Lotgenoten (0026)

Lotgenoten,

Het was – sinds we mogen spreken van een anderhalvemetersamenleving – een weinig krap tussen de gevel van de winkel en de gestalde fietsen aan de andere kant van het voetpad. Er kwam me iemand tegemoet. Als ik anderhalve meter afstand wilde houden, lukte dat niet. Ik maakte wat ruimte voor de oudere dame met de rollator en stapte tussen een paar geparkeerde fietsen om haar voorbij te laten gaan. De mevrouw glimlachte en kwam in haar eigen tempo enige stappen dichterbij.

Plots werd ik van achter gepasseerd door een grote en brede vent. Die liep vlak langs me heen, niets geen anderhalve meter afstand houdend. Hij duwde het oude mensje nog net niet opzij.
Dit kon ik natuurlijk niet laten gebeuren. Nou ja, het gebeurde al, maar ik kon het natuurlijk niet ongestraft laten gebeuren, bedoel ik. Ik trok een sprintje achter de vent aan. De oude dame schrok van mijn plotse beweging en kukelde tegen een paar fietsen aan. Ik had geen tijd om me om haar te bekommeren. Daar waren vast andere trottoirgangers gaarne toe bereid, zo veel vertrouwen had ik nog wel in de menschheid. Sinds de coronacrisis was uitgebroken, wemelde het van de mooie volksinitiatieven en er zou er heus wel eentje bij zijn waar deze dame aanspraak op zou kunnen maken.

Toen ik de grote en brede vent op anderhalve meter was genaderd, maakte ik een sprong. Hij had nog niets in de gaten. Anderhalve tel later wel. Met een ferme beweging beukte ik mijn elleboog tegen zijn kale achterhoofd. Terwijl hij voorover tegen de grond viel, draaide hij zich om. Veel tijd om verbaasd te zijn of te snappen wat er gaande was, gunde ik hem niet. Ik stampte hem met mijn Teva in het gelaat. Het bloed gutste over de stoeptegels. Boven de vent hurkte ik vervolgens diep en ik liet een luid snerpende wind in zijn bebloede gezicht. Toen sprong ik opnieuw en liet me boven hem vallen. Wederom een elleboog tegen zijn karpatenkop. Naast de bloedvlek zag ik dat er een stoeptegel los lag. Die wrikte ik uit het wegdek, voor zover je bij een voetpad kunt spreken van een wegdek. De stoeptegel hief ik omhoog en liet ik onzacht nederdalen op de vent z’n voeten.

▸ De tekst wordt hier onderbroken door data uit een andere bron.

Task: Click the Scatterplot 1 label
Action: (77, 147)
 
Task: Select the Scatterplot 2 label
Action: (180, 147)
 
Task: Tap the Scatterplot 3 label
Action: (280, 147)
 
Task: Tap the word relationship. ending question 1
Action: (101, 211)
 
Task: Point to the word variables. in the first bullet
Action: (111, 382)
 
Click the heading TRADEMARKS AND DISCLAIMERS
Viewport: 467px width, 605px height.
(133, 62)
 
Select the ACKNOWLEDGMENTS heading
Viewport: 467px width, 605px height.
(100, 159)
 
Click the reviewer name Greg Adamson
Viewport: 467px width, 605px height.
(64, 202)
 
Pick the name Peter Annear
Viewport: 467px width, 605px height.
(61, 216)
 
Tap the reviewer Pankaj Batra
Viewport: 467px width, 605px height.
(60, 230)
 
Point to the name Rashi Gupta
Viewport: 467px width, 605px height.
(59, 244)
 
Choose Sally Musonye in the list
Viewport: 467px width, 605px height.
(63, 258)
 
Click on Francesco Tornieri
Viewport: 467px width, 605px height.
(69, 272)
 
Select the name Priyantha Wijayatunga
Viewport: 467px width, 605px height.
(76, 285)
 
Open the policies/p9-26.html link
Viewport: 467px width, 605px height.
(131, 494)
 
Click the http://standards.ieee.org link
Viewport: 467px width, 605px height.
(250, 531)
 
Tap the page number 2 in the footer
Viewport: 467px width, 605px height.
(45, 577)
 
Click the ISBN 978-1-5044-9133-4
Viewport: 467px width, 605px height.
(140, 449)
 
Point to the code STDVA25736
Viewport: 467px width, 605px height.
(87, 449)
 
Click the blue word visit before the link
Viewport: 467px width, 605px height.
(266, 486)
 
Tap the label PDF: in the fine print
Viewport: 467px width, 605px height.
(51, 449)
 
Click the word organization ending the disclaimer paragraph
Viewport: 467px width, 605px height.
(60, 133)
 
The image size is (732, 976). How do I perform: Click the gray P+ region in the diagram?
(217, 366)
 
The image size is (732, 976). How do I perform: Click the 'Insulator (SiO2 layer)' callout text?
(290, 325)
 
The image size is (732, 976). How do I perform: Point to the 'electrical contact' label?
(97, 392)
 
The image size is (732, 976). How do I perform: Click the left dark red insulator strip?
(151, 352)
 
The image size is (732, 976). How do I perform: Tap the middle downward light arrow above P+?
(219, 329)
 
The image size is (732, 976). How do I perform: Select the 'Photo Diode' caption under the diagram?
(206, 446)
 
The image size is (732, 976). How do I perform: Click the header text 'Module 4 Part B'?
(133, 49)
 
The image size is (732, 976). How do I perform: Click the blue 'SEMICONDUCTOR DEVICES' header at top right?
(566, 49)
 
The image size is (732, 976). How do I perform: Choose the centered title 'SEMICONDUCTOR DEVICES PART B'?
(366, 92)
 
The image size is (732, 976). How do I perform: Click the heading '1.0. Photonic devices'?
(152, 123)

Zo. Die kon voorlopig even niemand passeren.
Ik stond op, klopte wat stof van mijn T-shirt en wreef mijn elleboog. Vervolgens vervolgde ik mijn weg. Wat ging ik ook weer doen? O ja, bosuien kopen.

Wat een avonturen weer.

-
Apeldoorn, juni 2020

-

Huiswerkopdrachten:

  1. Beschrijf de motieven die je herkent in bovenstaande vertelling. Beargumenteer je keuzes.
  2. Herschrijf het verhaal, respectievelijk vanuit het perspectief van de oude dame en dat van de karpatenkop.
  3. Beschrijf het moment waarop in deze vertelling de fictie het overneemt van de werkelijkheid. Leg uit waarom jij denkt dat de schrijver voor deze plotwending heeft gekozen en waarom juist op dat moment in het verhaal.